You were on Queen Latifah’s talk show this week. I love the part where you talk about how we should stop using the word “ethnic.” Is that something else you got from your mother?
Absolutely. I don’t know what it would be like to grow up in a house where you heard words like “black,” “white,” “ethnic.” You know what I’m saying? Where everything is just a “cultural this” and a “cultural that.” My mother knew people by name, and that was it. A person could’ve walked into the house, and we never even knew what that person was going to be like. That person could’ve been transsexual, black, white, Chinese, a woman with a man’s name. And my mom would just be like, “Here’s so and so.”

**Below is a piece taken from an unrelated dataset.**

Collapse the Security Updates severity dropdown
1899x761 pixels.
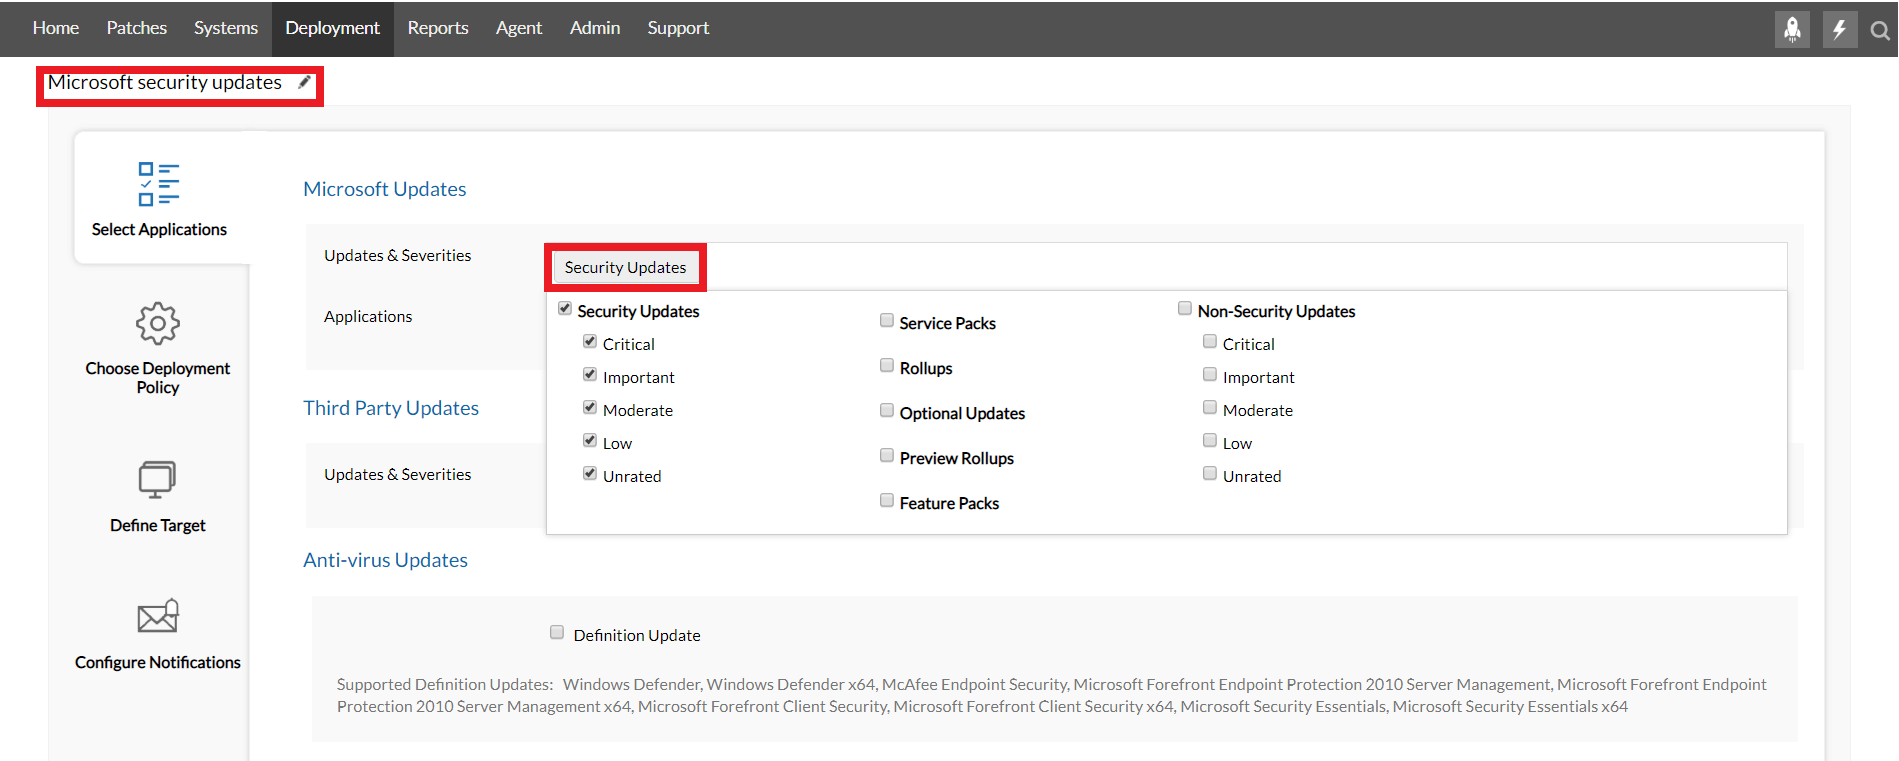click(625, 267)

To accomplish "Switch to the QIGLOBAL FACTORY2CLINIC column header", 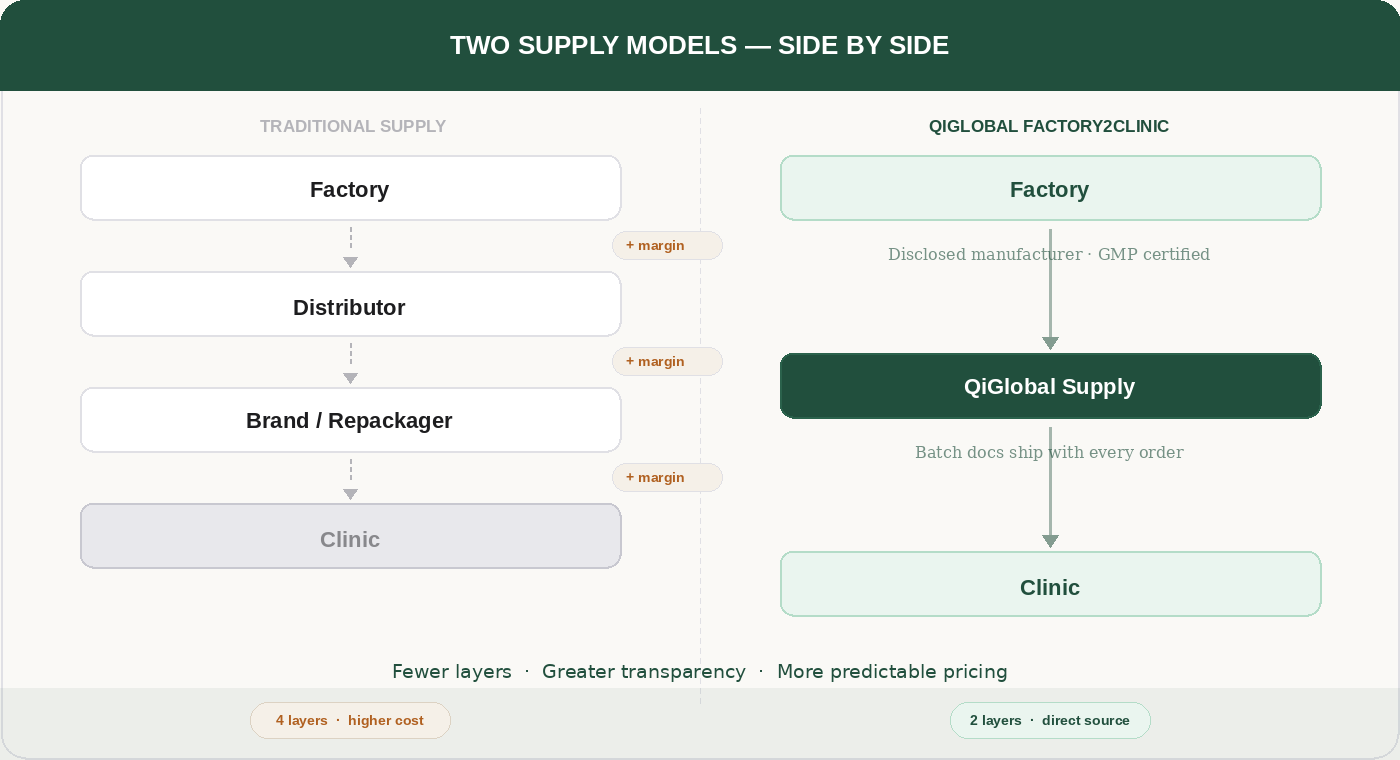I will tap(1050, 127).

We had that fear when we started becoming parents, my sisters and I, that we were going to cave in and always label. It always freaks me out when I see people that don’t consider themselves ethnic just use the word “ethnic.” It’s going “oh, because ethnic people…” What are you trying to say? You mean people not like you? What are you, then? It just doesn’t, I don’t… f–k off. F–k you. Like, it’s 2014, America. We’re all ethnic here in America; let’s be f–king real. None of us are aboriginal people, okay? Did you attend your history classes in third grade, fourth grade, fifth grade, you bigot? There’s a big elephant in the room, and it’s crowding my space now. And I’m done with it.